**Data supplied**
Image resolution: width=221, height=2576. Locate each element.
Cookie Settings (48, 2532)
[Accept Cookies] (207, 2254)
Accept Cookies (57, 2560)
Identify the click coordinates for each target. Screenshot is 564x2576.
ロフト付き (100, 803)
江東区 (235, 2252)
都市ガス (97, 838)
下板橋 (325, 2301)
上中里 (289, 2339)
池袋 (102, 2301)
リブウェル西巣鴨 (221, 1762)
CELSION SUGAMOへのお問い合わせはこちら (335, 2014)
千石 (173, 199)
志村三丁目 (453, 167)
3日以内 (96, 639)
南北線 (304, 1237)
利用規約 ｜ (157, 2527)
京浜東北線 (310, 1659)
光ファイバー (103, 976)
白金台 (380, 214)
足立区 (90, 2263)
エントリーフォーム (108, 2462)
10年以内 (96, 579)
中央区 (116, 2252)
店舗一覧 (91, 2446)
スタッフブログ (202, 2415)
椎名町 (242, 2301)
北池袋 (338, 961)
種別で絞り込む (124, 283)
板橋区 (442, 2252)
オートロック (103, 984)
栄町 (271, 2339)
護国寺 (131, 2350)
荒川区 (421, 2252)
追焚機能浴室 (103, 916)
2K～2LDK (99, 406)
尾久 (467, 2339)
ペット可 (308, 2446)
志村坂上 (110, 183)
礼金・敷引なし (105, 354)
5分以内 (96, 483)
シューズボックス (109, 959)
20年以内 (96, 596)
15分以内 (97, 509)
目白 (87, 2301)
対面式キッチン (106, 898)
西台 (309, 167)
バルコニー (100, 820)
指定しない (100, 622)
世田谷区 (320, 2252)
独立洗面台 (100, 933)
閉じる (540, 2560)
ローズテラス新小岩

**What to produce**
Repeat every item from the line holding "北池袋 (338, 961)" through the line holding "世田谷区 (320, 2252)", inclusive, and offset each coordinate in the answers by adding 114.

**Solved exercise**
北池袋 (452, 1075)
種別で絞り込む (238, 397)
板橋区 (556, 2366)
オートロック (217, 1098)
栄町 (385, 2453)
護国寺 (245, 2464)
荒川区 (535, 2366)
追焚機能浴室 (217, 1030)
2K～2LDK (213, 520)
尾久 (581, 2453)
ペット可 (422, 2560)
志村坂上 (224, 297)
礼金・敷引なし (219, 468)
5分以内 (210, 597)
シューズボックス (223, 1073)
20年以内 (210, 710)
15分以内 (211, 623)
目白 (201, 2415)
対面式キッチン (220, 1012)
西台 (423, 281)
バルコニー (214, 934)
指定しない (214, 736)
世田谷区 (434, 2366)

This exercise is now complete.